» **What you are asked to do**
Beginning at the line that holds "The height and" and continuing to the last line of the data below, transcribe every line word for word, without pictures.

---

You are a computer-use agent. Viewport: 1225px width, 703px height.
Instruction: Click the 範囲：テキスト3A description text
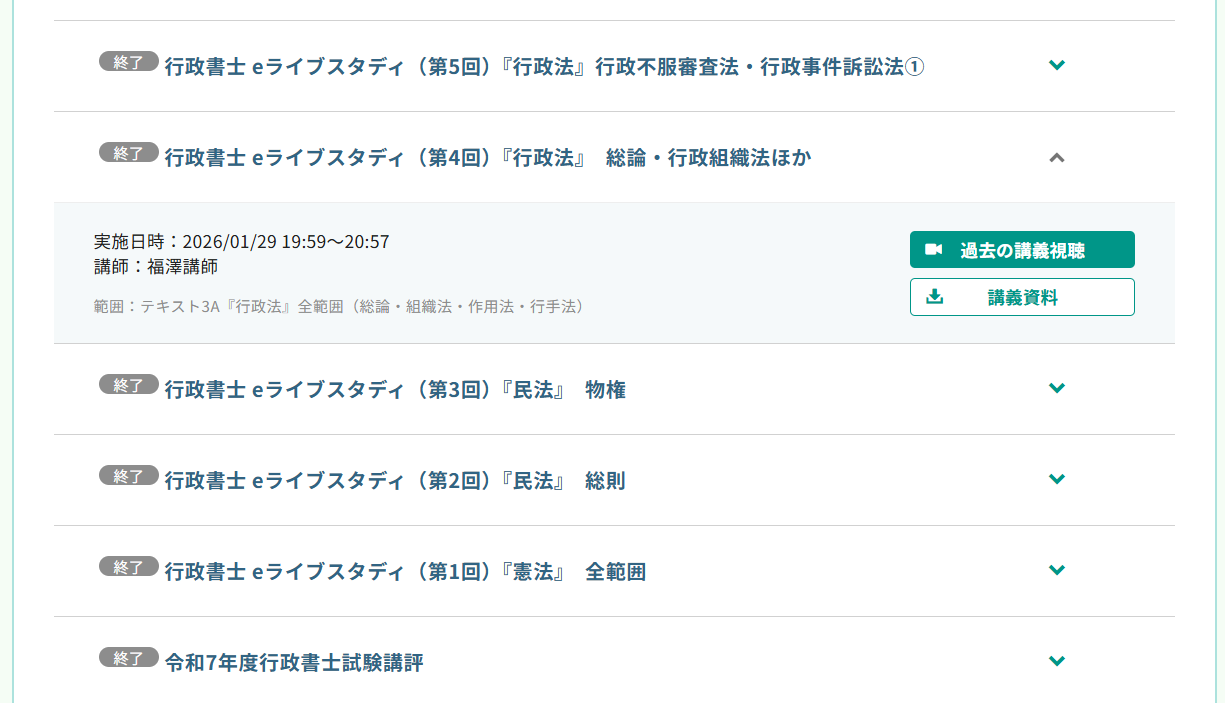point(338,306)
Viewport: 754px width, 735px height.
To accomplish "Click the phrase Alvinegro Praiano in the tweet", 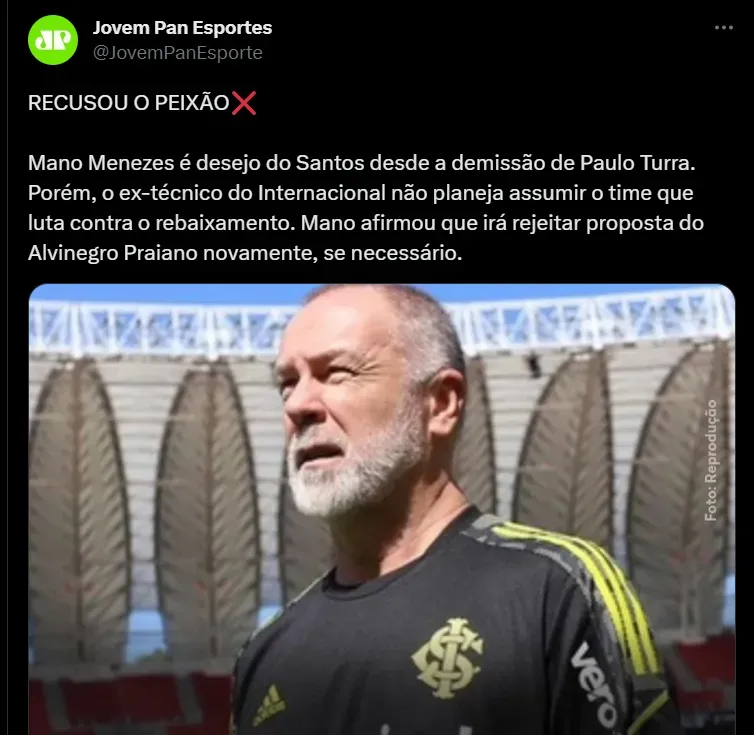I will coord(113,253).
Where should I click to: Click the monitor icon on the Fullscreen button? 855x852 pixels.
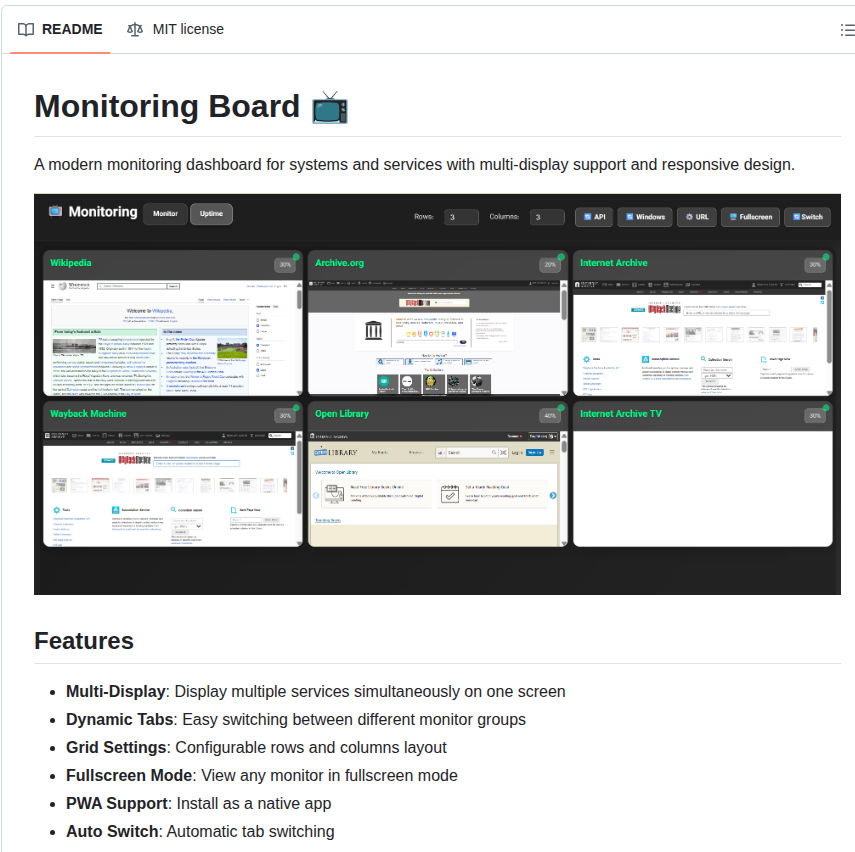(x=733, y=216)
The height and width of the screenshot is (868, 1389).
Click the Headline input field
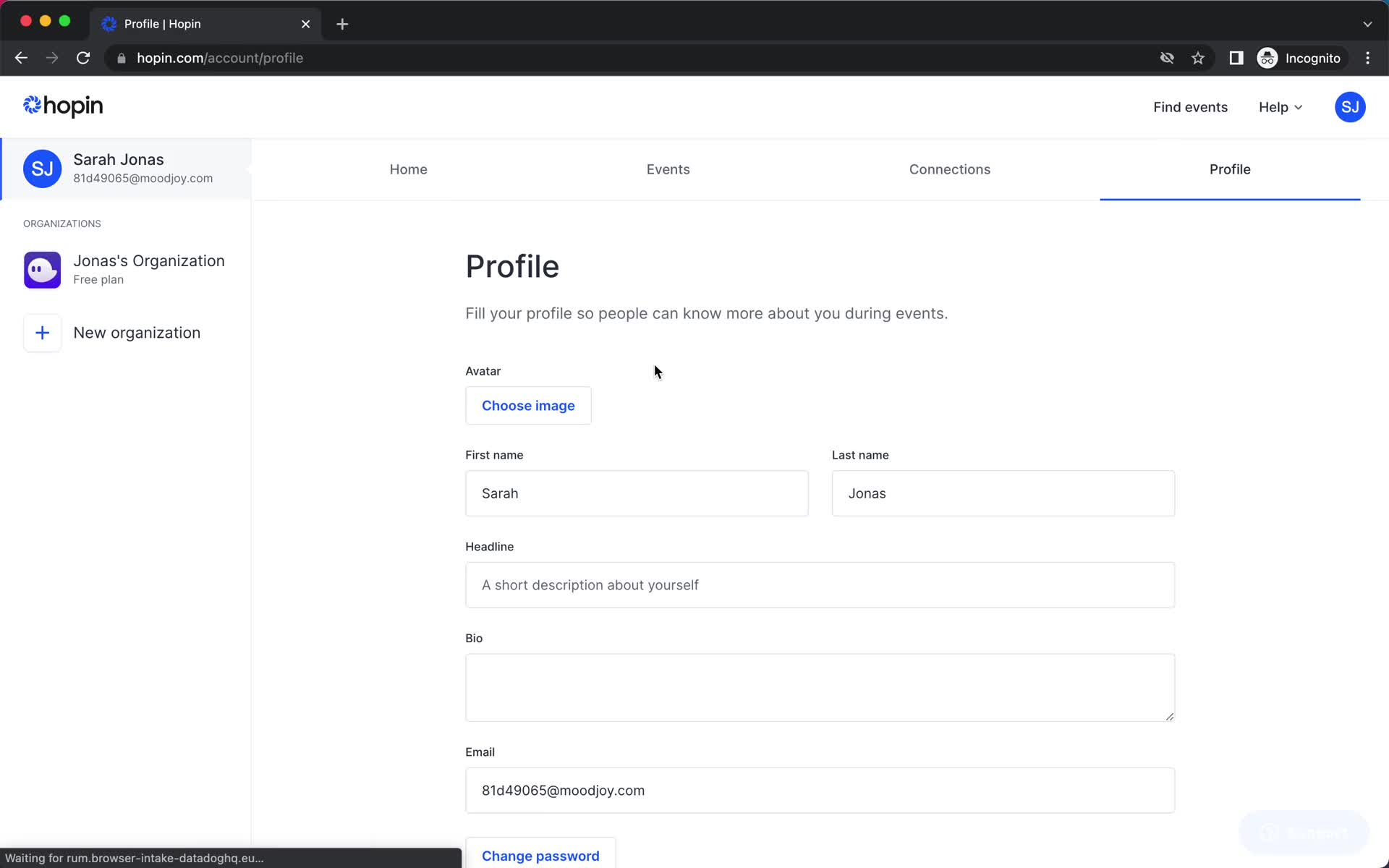[820, 585]
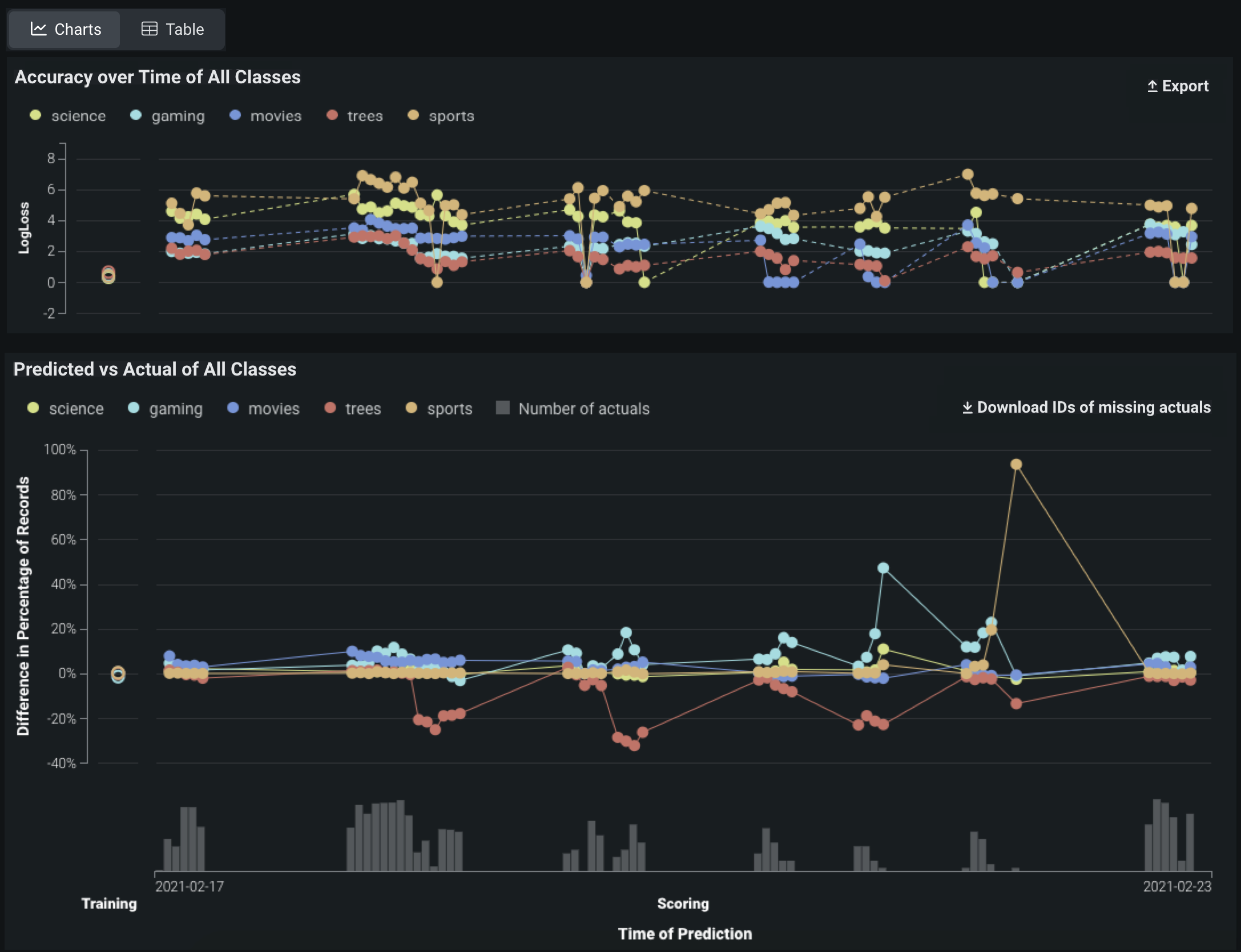Download IDs of missing actuals

[1086, 408]
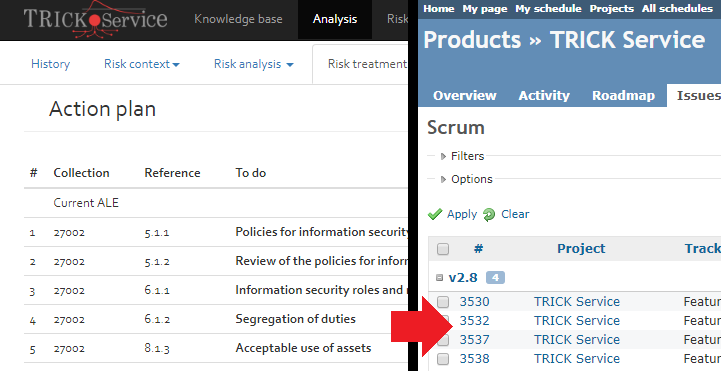Screen dimensions: 721x371
Task: Open the Activity tab
Action: pos(544,95)
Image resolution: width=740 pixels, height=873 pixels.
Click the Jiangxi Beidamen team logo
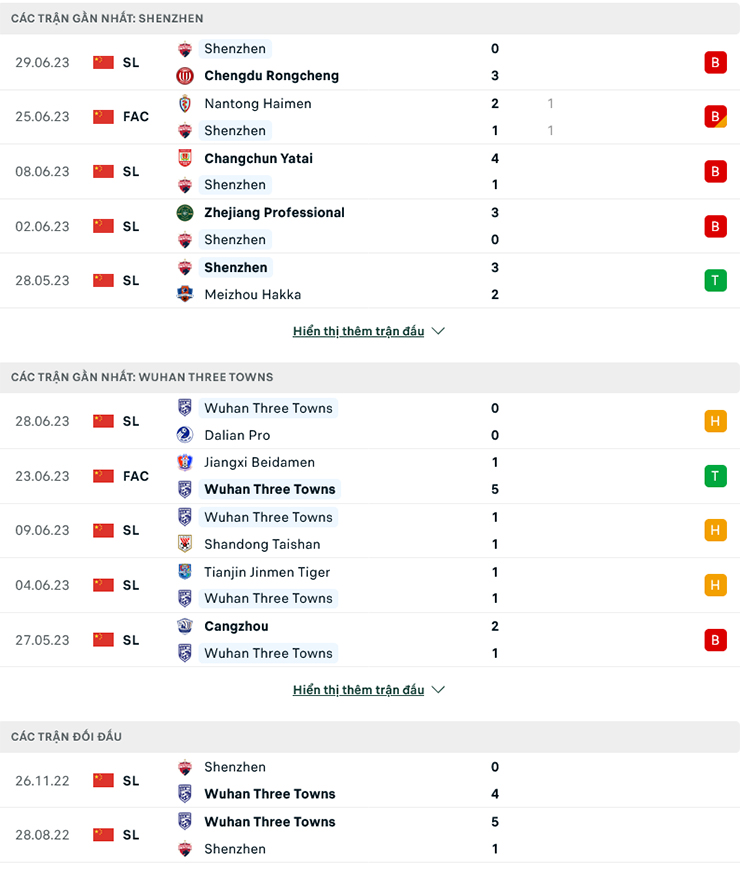185,462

---

» **Answer to this problem**
The height and width of the screenshot is (868, 1389).
Click the Headline input field
[820, 585]
Download IDs of missing actuals

[1086, 408]
Screen dimensions: 721x371
Task: Open the Activity tab
Action: pos(544,95)
Image resolution: width=740 pixels, height=873 pixels.
Click the Jiangxi Beidamen team logo
185,462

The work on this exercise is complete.